Show HN: I built an open-source tool to make on-call suck less
Overall reaction to the tool
- Many welcome another open‑source, Slack-integrated on-call tool and like the focus on reducing alert fatigue, surfacing context, and providing post‑shift analytics.
- Some see strong overlap with existing incident / on-call tools and ask how this differs or will compete.
- A few ask for similar tooling for data/business metrics, and others mention adjacent/open‑source projects in the same space.
Slack / IM as alert channels
- Broad agreement that Slack/Telegram/IM are bad as primary alert mechanisms: messages scroll away, don’t re‑alert, and are easy to miss.
- Common pattern: send alerts to PagerDuty/OpsGenie (or similar) for paging, and mirror to Slack/Email for collaboration and visibility.
- Some orgs are on Microsoft Teams or can’t use Slack due to security, reliability, or regulatory concerns, so Slack‑only support is seen as limiting.

### Supplied entries
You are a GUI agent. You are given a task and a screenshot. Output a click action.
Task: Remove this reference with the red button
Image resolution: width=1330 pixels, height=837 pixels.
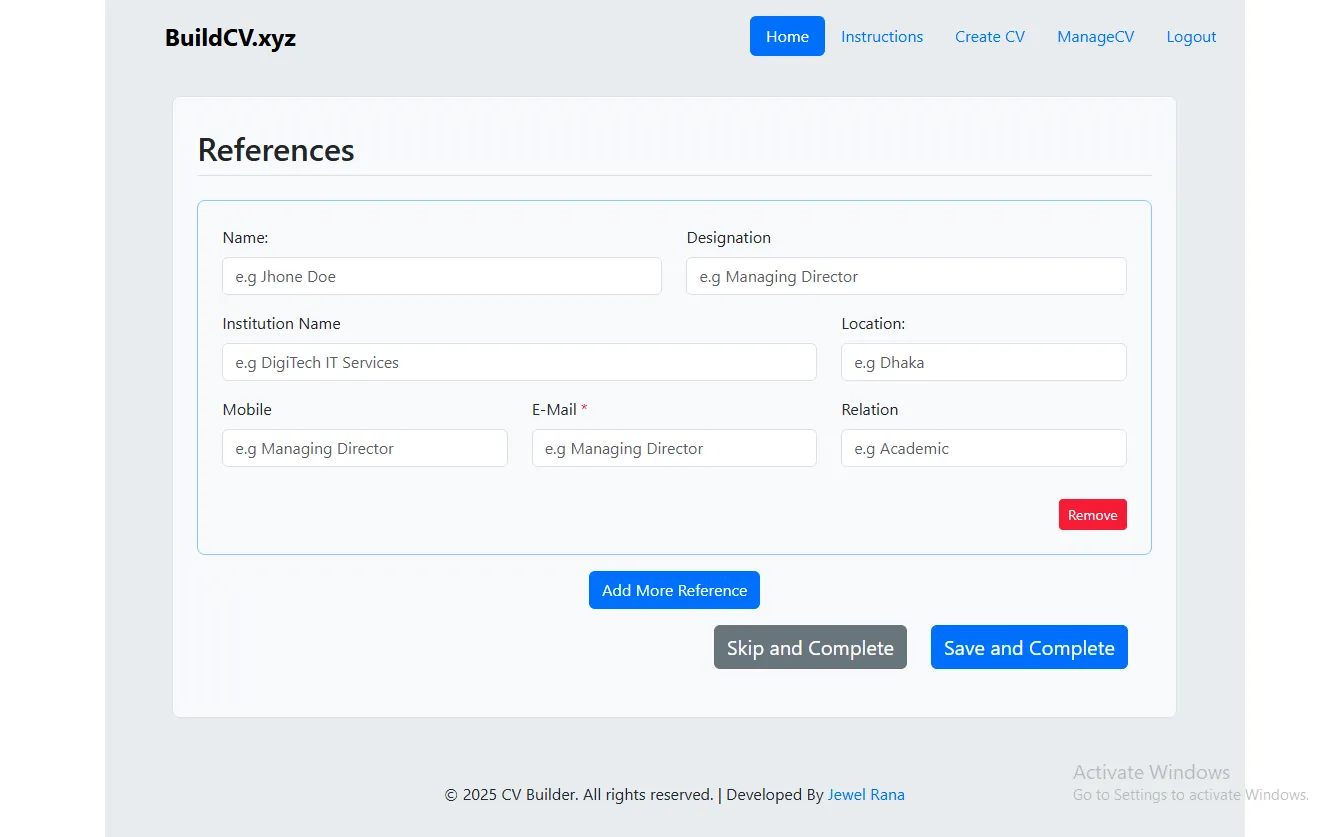coord(1092,515)
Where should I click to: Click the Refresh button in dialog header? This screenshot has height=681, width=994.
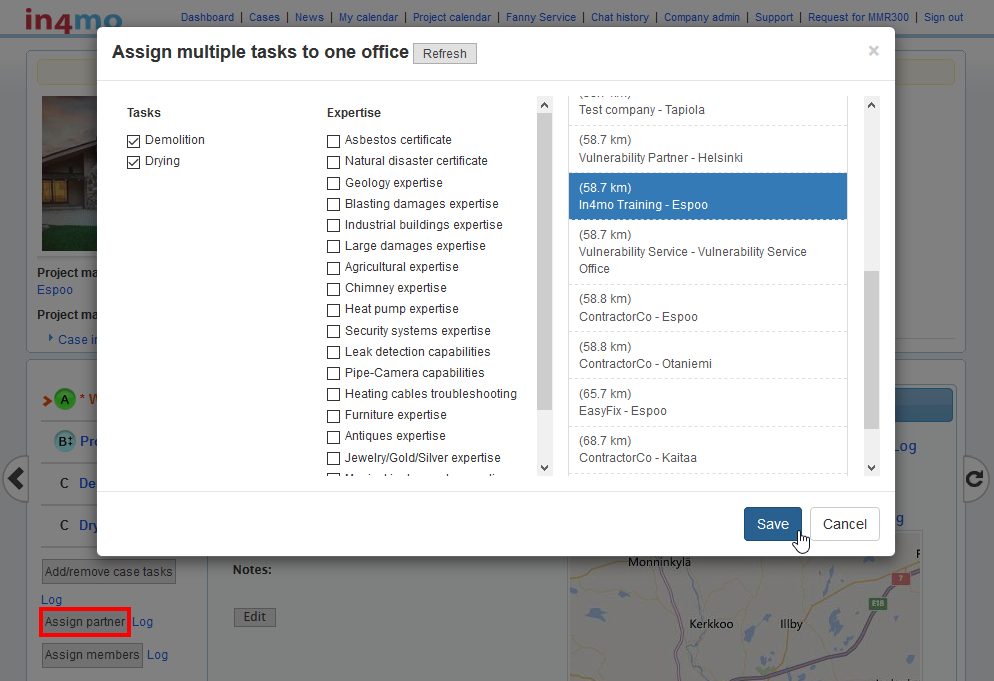(445, 54)
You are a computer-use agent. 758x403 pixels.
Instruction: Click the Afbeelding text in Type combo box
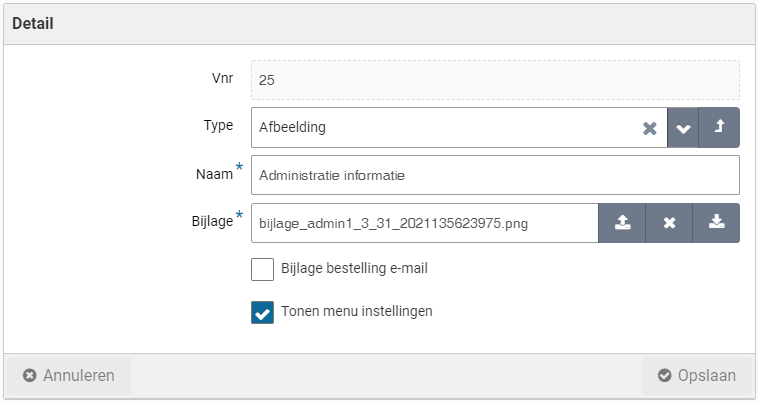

### Problems to solve
a – Using the on-call thread summary, decide whether each statement agrees with it: (i) Some organizations can't use Slack because of security, reliability, or regulatory concerns. (ii) Commenters broadly agreed that Slack is a good primary alert mechanism. (iii) Many commenters like the tool's focus on providing post-shift analytics. Answer yes or no for each, and quote the words from the summary that decide it.
b – Write out the part of the on-call thread summary that starts at "- Some see strong" and ends at "collaboration and visibility.", copying it character for character.
c – Rewrite the on-call thread summary's paragraph beginning "Broad agreement that Slack/Telegram/IM" as a short list, keeping its main facts.

### Answers for this exercise
a –
(i) Yes: "can’t use Slack due to security, reliability, or regulatory concerns"
(ii) No: "Broad agreement that Slack/Telegram/IM are bad as primary alert mechanisms"
(iii) Yes: "like the focus on reducing alert fatigue, surfacing context, and providing post‑shift analytics"

b –
- Some see strong overlap with existing incident / on-call tools and ask how this differs or will compete.
- A few ask for similar tooling for data/business metrics, and others mention adjacent/open‑source projects in the same space.
Slack / IM as alert channels
- Broad agreement that Slack/Telegram/IM are bad as primary alert mechanisms: messages scroll away, don’t re‑alert, and are easy to miss.
- Common pattern: send alerts to PagerDuty/OpsGenie (or similar) for paging, and mirror to Slack/Email for collaboration and visibility.

c –
Slack, Telegram, and other IM tools are broadly seen as bad primary alert mechanisms because messages:
- scroll away
- don't re-alert
- are easy to miss